The Competition and Markets Authority (CMA), the government competition regulator, launched an investigation into the veterinary market in 2023 after identifying “multiple concerns” about the domination of the veterinary market by the big six. Among these concerns was that acquisition sprees and investment mean corporations have an incentive to “offer and promote highly sophisticated treatments.”

Put simply, having spent vast quantities of money on facilities and treatments, vets feel under pressure from their corporate owners to claw that money back – often at the expense of pet owners. Staff at Valley Vets told Novara Media they feel under pressure to charge for every small thing and can be subjected to audits on so-called “charge leakage” – money “lost” when a service isn’t charged for.

The CMA is also investigating the practice of referring a pet for testing at another service owned by the same company – often without veterinary staff realising they are doing it. Sometimes true ownership is so well-disguised that “the people working in the practices won’t even know that an external service is actually owned by the same parent company,” said Hudson-Cooke.

Corporations have banked on our increased devotion to pets translating into a readiness to spend more money on them. CVS’s latest annual report described pet care makes as a “favourable sector” given the “continued humanisation of pets and appetite for innovation.” And they’re right: a 2022 Dogs Trust poll suggested that one in 10 UK dog owners have gone into debt to pay for their dog’s care.

Staff at Valley Vets say that the steep rise in fees has led to pet owners being forced to reject treatment on the basis of cost. At its starkest, vets are seeing more “economic euthanasia”: pet owners opting to put down an animal with a good chance of recovery because they can’t afford to treat them.

“Not being able to help animals, which is what we’ve been trained to do and what we love to do, is causing staff distress,” said the Valley Vets employee.

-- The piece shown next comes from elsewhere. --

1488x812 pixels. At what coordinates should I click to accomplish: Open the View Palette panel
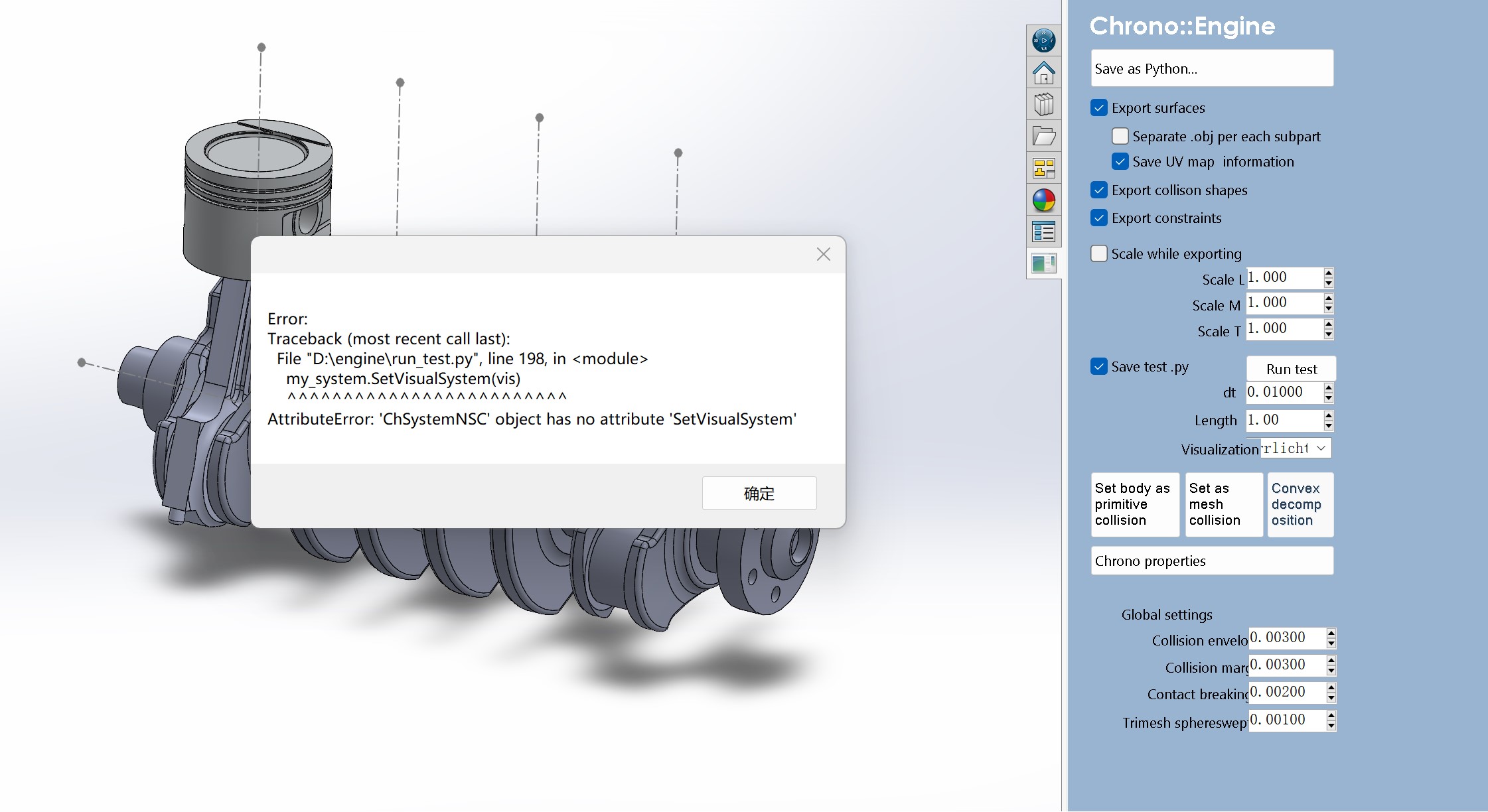[1043, 168]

Corporatisation has also meant increased workloads: Valley Vets staff report seeing a new animal every 15 to 20 minutes for hours. Not only is this stressful for staff, but it means that the chance of making a mistake ­- accidental overdose, admitting the wrong animal, delivering incorrect news to an anxious pet owner – shoots up.

It’s the largely female support staff at the practice, paid pennies above the minimum wage, at the sharp end of rising fees. “They get shouted out by a stressed out angry client whose dying dog they cannot afford to help,” said the Valley Vets vet.

Hudson-Cooke isn’t dewy-eyed about the old vet business model, which had poor employment conditions and pay. But at least vets had “clinical autonomy”.

“When the practice is owned by a veterinary professional, decision-making about the reinvestment of profit centres on clinical matters,” Hudson-Cooke said. “When your company is owned by private equity, reinvestments are made on the basis of generating more profit.”


Polly Smythe is Novara Media’s labour movement correspondent.